──────── 抜粋

現在、Sports X Initiative(以下、SXI)では、Sports X Leaders Program(以下、SXLP)6期の参加者を募集しています(4/21(金)23:59(JST) 締切)。
★募集要項はこちら!

過去のSXLP参加者たちがどのような問いを立て、システムデザイン思考を用いて議論やワークをし、最終的なアウトプットをしたのか、ぜひご覧ください。
※本原稿はSXLP5期終了時に執筆していただいた内容です。


皆さん、こんにちは。Sports X Leaders Program(以下SXLP)5期生のチームSC(ソーシャル・キャピタル)です。

チームSCは、スポーツ観戦の場が持つ「交流が生まれるサードプレイス」としての可能性をもっと活かすことで、観客も選手・スポーツチームも一層Happyになるのではないか?という思いを起点にテーマを設定し、取り組みました。

では、実際に何に取り組んだか、取り組んだ結果何が見えたか、そして、そこに至るプロセスはどうだったのか。それらについて以下でお伝えします。
その中で、なぜチーム名をSC(ソーシャル・キャピタル)にしたかも徐々に見えてきますので、ここではチーム名の詳細な説明は割愛します。(最後に説明を記載しています。)

本稿は、主に次の2つの目的で執筆しています。

【A】 チームSCのSXLPでの取組み結果を広くお示しすること。
それにより、プログラムの終了で一区切りはしたものの、今後具現化に向けてさらに取組みを進化/深化させていくうえで、本件に関心がある方々(個人、スポーツチーム、企業、自治体など)と繋がること。

【B】 SXLPに関心を持つ皆さんに、チームSCで取り組んだ内容、その結果やプロセスをお伝えすること。
それにより、「SXLPがどのようなプログラムか」の理解の一助となること。

この異なる2つの目的に対して、次の構成でお伝えしていきます。

構成(目次)

1. メンバー紹介、チームSC立ち上げの経緯
2. 課題意識
3. 課題に対して実現したいこと
4. 今後について
5. 途中のプロセス:3つのターニングポイント

1. メンバー紹介、チームSC立ち上げの経緯

【メンバー紹介】

チームSCは、いずれも企業の一員としてスポーツと何らかの関わりを持ってきたメンバーです。

────────────────
──────── 提供情報

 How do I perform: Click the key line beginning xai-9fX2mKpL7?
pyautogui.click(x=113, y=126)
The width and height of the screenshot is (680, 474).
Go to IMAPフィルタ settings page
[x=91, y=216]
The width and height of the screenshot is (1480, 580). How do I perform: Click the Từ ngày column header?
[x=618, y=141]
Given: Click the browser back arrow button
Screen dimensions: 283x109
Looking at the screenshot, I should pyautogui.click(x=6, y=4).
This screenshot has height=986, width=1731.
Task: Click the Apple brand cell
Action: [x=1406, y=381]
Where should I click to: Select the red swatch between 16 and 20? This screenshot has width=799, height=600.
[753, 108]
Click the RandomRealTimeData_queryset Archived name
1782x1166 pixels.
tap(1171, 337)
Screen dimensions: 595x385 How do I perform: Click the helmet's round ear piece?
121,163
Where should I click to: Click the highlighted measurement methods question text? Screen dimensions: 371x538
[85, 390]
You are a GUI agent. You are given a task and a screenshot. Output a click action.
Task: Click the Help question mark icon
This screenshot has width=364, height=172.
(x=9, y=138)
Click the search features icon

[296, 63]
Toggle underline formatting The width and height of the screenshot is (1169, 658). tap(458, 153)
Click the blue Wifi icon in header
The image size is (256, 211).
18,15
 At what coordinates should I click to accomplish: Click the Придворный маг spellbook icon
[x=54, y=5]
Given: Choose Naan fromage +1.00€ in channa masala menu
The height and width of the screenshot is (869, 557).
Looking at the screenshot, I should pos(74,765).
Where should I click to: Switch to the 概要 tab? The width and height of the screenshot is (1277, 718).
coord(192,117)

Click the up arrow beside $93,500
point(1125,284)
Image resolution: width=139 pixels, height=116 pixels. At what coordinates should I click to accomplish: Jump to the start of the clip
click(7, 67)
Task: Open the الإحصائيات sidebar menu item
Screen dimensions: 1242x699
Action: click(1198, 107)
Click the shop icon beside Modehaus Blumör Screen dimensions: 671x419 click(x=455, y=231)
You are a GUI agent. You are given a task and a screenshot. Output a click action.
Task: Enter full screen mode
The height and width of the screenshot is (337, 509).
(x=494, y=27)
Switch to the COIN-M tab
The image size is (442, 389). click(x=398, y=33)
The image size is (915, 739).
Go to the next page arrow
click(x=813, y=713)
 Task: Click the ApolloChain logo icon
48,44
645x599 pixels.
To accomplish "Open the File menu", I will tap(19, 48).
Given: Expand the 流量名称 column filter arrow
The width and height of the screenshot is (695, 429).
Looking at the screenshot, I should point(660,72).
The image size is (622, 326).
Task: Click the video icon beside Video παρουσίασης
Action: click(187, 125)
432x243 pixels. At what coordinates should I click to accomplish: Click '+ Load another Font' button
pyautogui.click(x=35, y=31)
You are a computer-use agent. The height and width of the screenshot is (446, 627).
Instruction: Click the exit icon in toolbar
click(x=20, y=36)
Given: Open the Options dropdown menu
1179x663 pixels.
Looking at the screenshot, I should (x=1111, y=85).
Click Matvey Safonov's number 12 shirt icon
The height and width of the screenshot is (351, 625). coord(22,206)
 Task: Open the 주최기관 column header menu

────────────────

**課題の目標 1**
上にあるチームSCの紹介文から、「過去のSXLP参加者たちがど」から「マを設定し、取り組みました。」までの部分を、両端の語句も含めて一字一句変えずに抜き出してください。
**課題の目標 2**
SXLP5期チームSCの紹介文について、示されている最後の文の後から続きを書き進めてください。

**課題の解答 1**
過去のSXLP参加者たちがどのような問いを立て、システムデザイン思考を用いて議論やワークをし、最終的なアウトプットをしたのか、ぜひご覧ください。
※本原稿はSXLP5期終了時に執筆していただいた内容です。


皆さん、こんにちは。Sports X Leaders Program(以下SXLP)5期生のチームSC(ソーシャル・キャピタル)です。

チームSCは、スポーツ観戦の場が持つ「交流が生まれるサードプレイス」としての可能性をもっと活かすことで、観客も選手・スポーツチームも一層Happyになるのではないか?という思いを起点にテーマを設定し、取り組みました。

**課題の解答 2**
■ 石戸 健
企業でスポーツチームのスポンサーのアクティベーションを担当。スポンサードしている横浜F・マリノス、リバプールのサポーター。

■ 大島 由佳
シンクタンクで調査・レポート執筆に従事。人的資本経営や、企業経営とスポーツとの関係などについて調査。フットサルFリーグやサッカーの観戦が好き。

別チーム<BondAmp>でも課題に共に取り組んだメンバーです。両チームのテーマや互いの関心に重なる部分がありました。また、2チームで課題に取り組んだことで、一方のチームでの気付きを他方のチームで活かし合うことができた点が、私たちの強みでした。

【チームSC立ち上げの経緯】

このテーマでチームSCを立ち上げた理由は、一言でいうとメンバー(大島)の原体験によるものです。
それは、数年前に友人に誘われフットサルFリーグの試合を初めて観戦した日に遡ります。
初めてのFリーグ観戦に少し緊張しながら会場に足を踏み入れました。しかし緊張はすぐにほぐれました。

というのも、隣席のお子さんが好きな選手を笑顔で語ってくれてほっこりしたり、間近で繰り広げられる迫力あるプレーに引き込まれたりしたからです。
その後も観戦の度、普段出会わない人と縁あって隣り合って交流しながら試合を愉しむ機会に恵まれました。目の前のプレーと相まって、オープンな気持ちで時間・空間を観客の方々と共有する心地よい体験をしました。普段の生活から一歩離れた時間・空間と人との交流は、日常を一歩引いて眺められる点で、日常にも好影響を与えました。
この体験から、観戦の場、特に小規模で全体の距離感も近く、街の中で行われる体育館競技が持つ可能性を感じました。

一方で、観客数は「座席数の半分が埋まっているかどうか」という状況でした。
スポーツ観戦の場が持つ可能性をより活かすことで前向きに暮らせる人々が増えるのでは?スポーツチームも喜び、試合も盛り上がるのではないか?と考えました。

そんな原体験を聞き、「なぜ人はスポーツを観るのかという問いへの答えが見つけられるのでは?」という期待、抽象度が高いテーマをどう進め・深めるかに対する関心から、ありがたいことにメンバー(石戸)が参加してくれました。

2. 課題意識

「スポーツ観戦の場は大勢の多様な人が集まる。にもかかわらず、観客の緩い繋がりを生む交流の場として活用されていない。」

上記が私たちが「最終的に」設定した課題です。(図表1)
(「最終的に」と言っているのは、途中に試行錯誤のプロセスがあったためです。)

図表1

ではなぜチームSCは、スポーツ観戦の場が「観客の緩い繋がりを生む交流の場」として活用されることに価値があると考えたのか。それは、観戦の場を構成する主体である「観客」と「スポーツチーム」を取り巻く環境から見えてきた現状によります。

まず、観客である「社会で暮らす人々」についてです。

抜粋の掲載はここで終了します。